Pleural effusion is a common finding in patients with congestive heart failure (CHF). The pathogenesis of pleural effusion in heart failure is multifactorial. However, the role of right and left ventricular function assessed by ECHO cardiogram has not been studied. Therefore, we explored the association between right and left ventricular parameters on echocardiogram in patients with heart failure with and without pleural effusion diagnosed using CT scan of chest.

Methods

A case–control study was utilized to explore the objectives. Using strict exclusion criteria, patients admitted with a single diagnosis of acute CHF were stratified into those with and without pleural effusion using CT scan of chest done at admission.
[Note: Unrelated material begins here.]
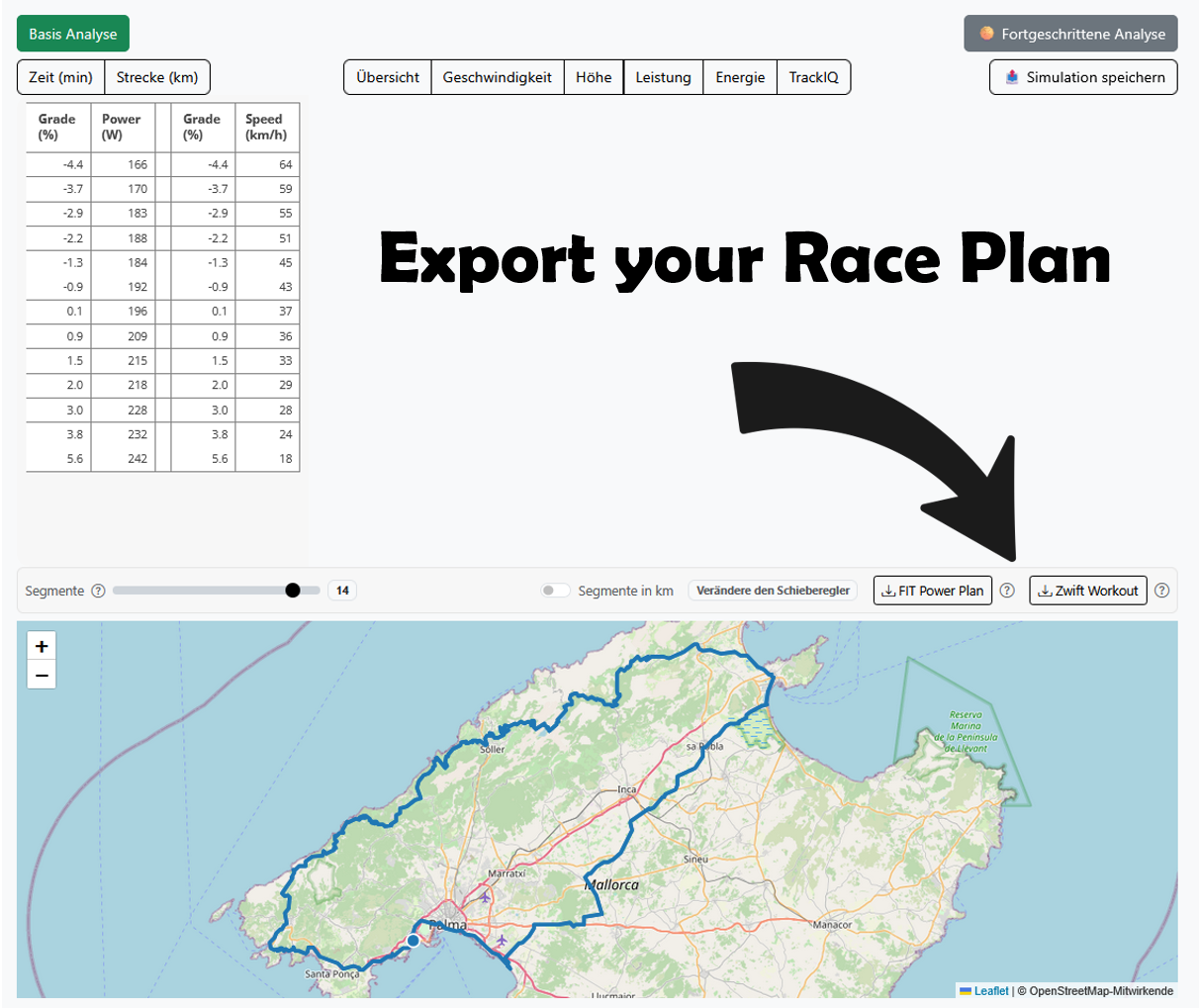1199x1008 pixels.
Task: Click help icon beside Zwift Workout
Action: [x=1162, y=591]
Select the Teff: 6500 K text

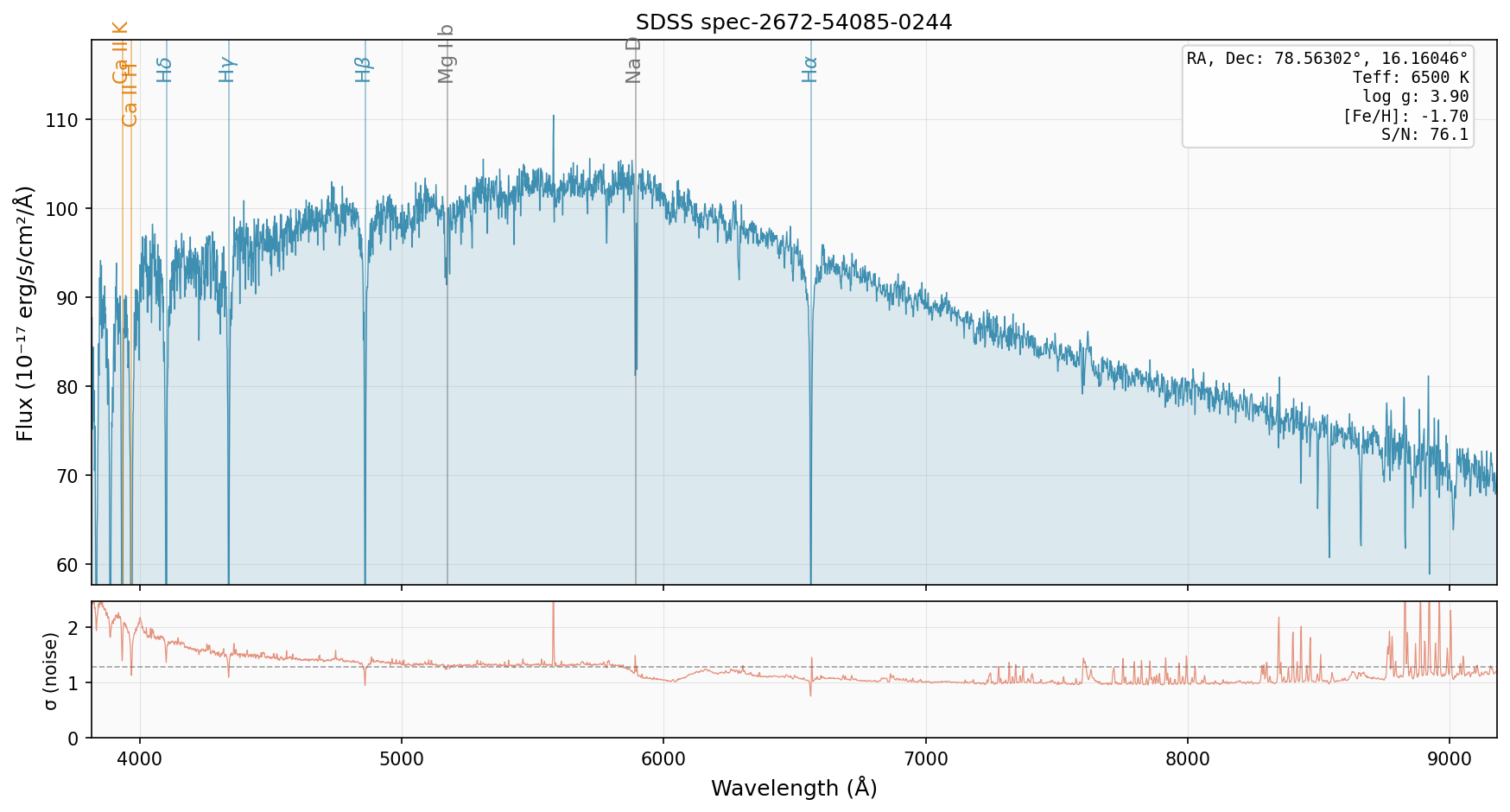[x=1410, y=78]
Multiple logistic regression analysis was used to identify significant factors associated with pleural effusion.

Results

Among the 70 patients, 36 (51%) had pleural effusions. The mean E/A ratio in patients with effusion (2.53 ± 1.1) was significantly higher than in patients without effusion (1.15 ± 0.9), p < 0.01. Multiple logistic regression analysis showed that elevated E/A ratio was significantly associated with pleural effusion, OR 3.26 (95% CI 1.57–6.77, p < 0.009). Left ventricular ejection fraction (LVEF), septal Eʹ, lateral Eʹ, and medial E/Eʹ ratio were not significantly different in patients with and without pleural effusion.

Conclusion

Elevated E/A ratio is a risk factor for the formation of pleural effusion in patients with heart failure.